──────── SOURCE PASSAGE ────────

The same strategy works for deriving the expectation of the hypergeometric distribution. In fact, the hypergeometric distribution has the same expectation as the binomial, precisely because linearity of expectation does not depend on the relationship between the random variables.
Example 14.4 (Hypergeometric expectation using linearity) Let \(Y \sim \text{Hypergeometric}(M, N, n)\). That is, \(Y\) is the number of white balls in \(n\) draws without replacement from a lottery drum containing \(M\) white balls and \(N\) black balls.
We can break down \(Y\) into a sum of indicator random variables, \[ Y = I_1 + I_2 + \dots + I_n, \] where \(I_k\) is the indicator of that the \(k\)th draw is a white ball. Each \(I_k\) is a random draw from the lottery drum, so \(I_k \sim \text{Bernoulli}(p=\frac{M}{M + N})\) and \(\text{E}[ I_k ] = \frac{M}{M + N}\).

────────

• _SHORT EXERCISE A_
In the records, rewrite the part that opens with the line containing "Where should I click to: Increase" and closes with the line containing "[x=1005, y=44]", swapping "icon" for "button" and keeping everything else the same.

──────── SOURCE MATERIAL ────────

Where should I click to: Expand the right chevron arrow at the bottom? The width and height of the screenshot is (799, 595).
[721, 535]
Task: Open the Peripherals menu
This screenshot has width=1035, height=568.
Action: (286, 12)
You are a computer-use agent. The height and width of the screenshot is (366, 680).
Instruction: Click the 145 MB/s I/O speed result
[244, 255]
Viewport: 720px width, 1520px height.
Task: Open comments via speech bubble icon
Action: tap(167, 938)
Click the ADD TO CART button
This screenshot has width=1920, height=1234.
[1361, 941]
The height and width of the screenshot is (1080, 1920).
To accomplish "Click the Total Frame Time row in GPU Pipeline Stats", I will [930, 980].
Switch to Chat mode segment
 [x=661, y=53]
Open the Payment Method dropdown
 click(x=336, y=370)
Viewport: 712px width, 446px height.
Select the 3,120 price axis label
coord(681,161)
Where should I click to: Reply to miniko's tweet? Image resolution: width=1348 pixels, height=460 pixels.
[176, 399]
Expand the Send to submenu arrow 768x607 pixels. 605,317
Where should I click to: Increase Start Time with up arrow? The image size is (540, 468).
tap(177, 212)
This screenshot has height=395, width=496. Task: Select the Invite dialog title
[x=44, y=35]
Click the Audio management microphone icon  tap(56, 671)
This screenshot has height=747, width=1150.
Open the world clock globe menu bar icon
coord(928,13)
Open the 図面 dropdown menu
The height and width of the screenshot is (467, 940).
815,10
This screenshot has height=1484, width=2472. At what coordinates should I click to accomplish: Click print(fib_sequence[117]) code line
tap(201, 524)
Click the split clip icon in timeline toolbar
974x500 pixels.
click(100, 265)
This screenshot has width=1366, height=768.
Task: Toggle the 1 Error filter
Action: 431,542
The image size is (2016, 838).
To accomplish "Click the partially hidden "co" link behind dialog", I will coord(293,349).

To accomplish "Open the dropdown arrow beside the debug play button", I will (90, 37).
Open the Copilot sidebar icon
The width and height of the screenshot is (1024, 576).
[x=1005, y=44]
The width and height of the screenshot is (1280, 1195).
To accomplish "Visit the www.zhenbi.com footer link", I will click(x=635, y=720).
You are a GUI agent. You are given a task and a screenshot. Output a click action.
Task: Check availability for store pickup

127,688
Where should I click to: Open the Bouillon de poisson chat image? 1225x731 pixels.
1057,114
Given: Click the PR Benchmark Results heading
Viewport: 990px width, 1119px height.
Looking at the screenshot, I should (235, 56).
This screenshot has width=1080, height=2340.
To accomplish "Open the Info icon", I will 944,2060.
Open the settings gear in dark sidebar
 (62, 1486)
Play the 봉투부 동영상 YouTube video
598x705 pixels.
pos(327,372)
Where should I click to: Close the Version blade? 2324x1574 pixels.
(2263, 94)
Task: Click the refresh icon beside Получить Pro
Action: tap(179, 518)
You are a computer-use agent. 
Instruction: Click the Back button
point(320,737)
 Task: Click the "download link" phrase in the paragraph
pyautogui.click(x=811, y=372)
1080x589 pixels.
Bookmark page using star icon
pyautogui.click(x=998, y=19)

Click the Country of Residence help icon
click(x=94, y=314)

────────

• _SHORT EXERCISE B_
In the passage on hypergeometric expectation, what does the random variable Y count?

• _REPLY A_
Where should I click to: Increase Start Time with up arrow? The image size is (540, 468).
tap(177, 212)
This screenshot has height=395, width=496. Task: Select the Invite dialog title
[x=44, y=35]
Click the Audio management microphone button  tap(56, 671)
This screenshot has height=747, width=1150.
Open the world clock globe menu bar button
coord(928,13)
Open the 図面 dropdown menu
The height and width of the screenshot is (467, 940).
815,10
This screenshot has height=1484, width=2472. At what coordinates should I click to accomplish: Click print(fib_sequence[117]) code line
tap(201, 524)
Click the split clip button in timeline toolbar
974x500 pixels.
click(100, 265)
This screenshot has width=1366, height=768.
Task: Toggle the 1 Error filter
Action: 431,542
The image size is (2016, 838).
To accomplish "Click the partially hidden "co" link behind dialog", I will coord(293,349).

To accomplish "Open the dropdown arrow beside the debug play button", I will (90, 37).
Open the Copilot sidebar button
The width and height of the screenshot is (1024, 576).
[x=1005, y=44]

• _REPLY B_
The number of white balls in n draws without replacement from a lottery drum containing M white balls and N black balls.